As is frequently the case, one must suspect that U.S. policy is really all about Israel, the 600-pound gorilla in the room. Alan Greenspan’s attempt to change the subject to oil notwithstanding, the Iraq war would never have happened without the Lobby’s guiding hand. And invading Iran will be more of the same, with the same cheering section urging us on to war. My telling the story about an impending attack on Iran, which could conceivably lead to a surge in public opinion opposing such a prospect, possibly derailing it, is not what the Israel Lobby wants. Alarm bells undoubtedly went off in various news rooms. The media has obediently lined up on the subject, and nothing more will be said, just as the story about newly revealed Israeli spy Ben-Ami Kadish has already disappeared from sight.

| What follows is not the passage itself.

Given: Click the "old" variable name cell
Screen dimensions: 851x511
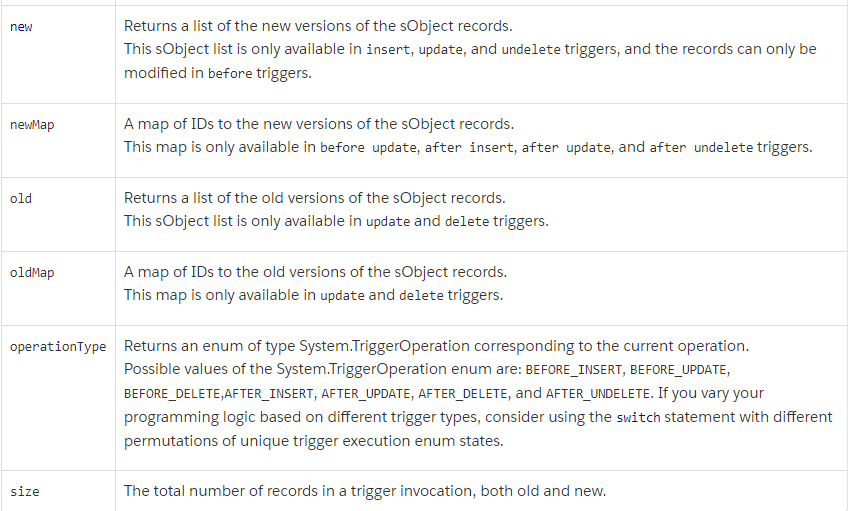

How long will the American people continue to put up with this nonsense? That’s hard to say, as they have been hoodwinked by the media and putting up with it since 1948. Continuing to tell big lies that exalt the Israelis and delegitimize their enemies as reincarnations of Hitler seems to be working, and it has clearly created a popular myth about a noble and beleaguered Jewish state that is extremely hard to shift. Unflinching and unlimited American support for a militaristic regime engaged in a cruel occupation combined with a program of ethnic cleansing has had a huge economic cost for the U.S. It has also fueled terrorism, produced tens of thousands of dead and maimed Americans, and brought about a catastrophic decline in how America is viewed around the world. Worse still, it might lead to yet another major war in the Middle East. I suspect that when my grandchildren ask me why the United States so foolishly invaded Iraq and attacked Iran, the one word that will immediately come to mind will be “Israel.”

Author: Philip Giraldi

Philip Giraldi, a former CIA officer, is a contributing editor to The American Conservative and executive director of the Council for the National Interest.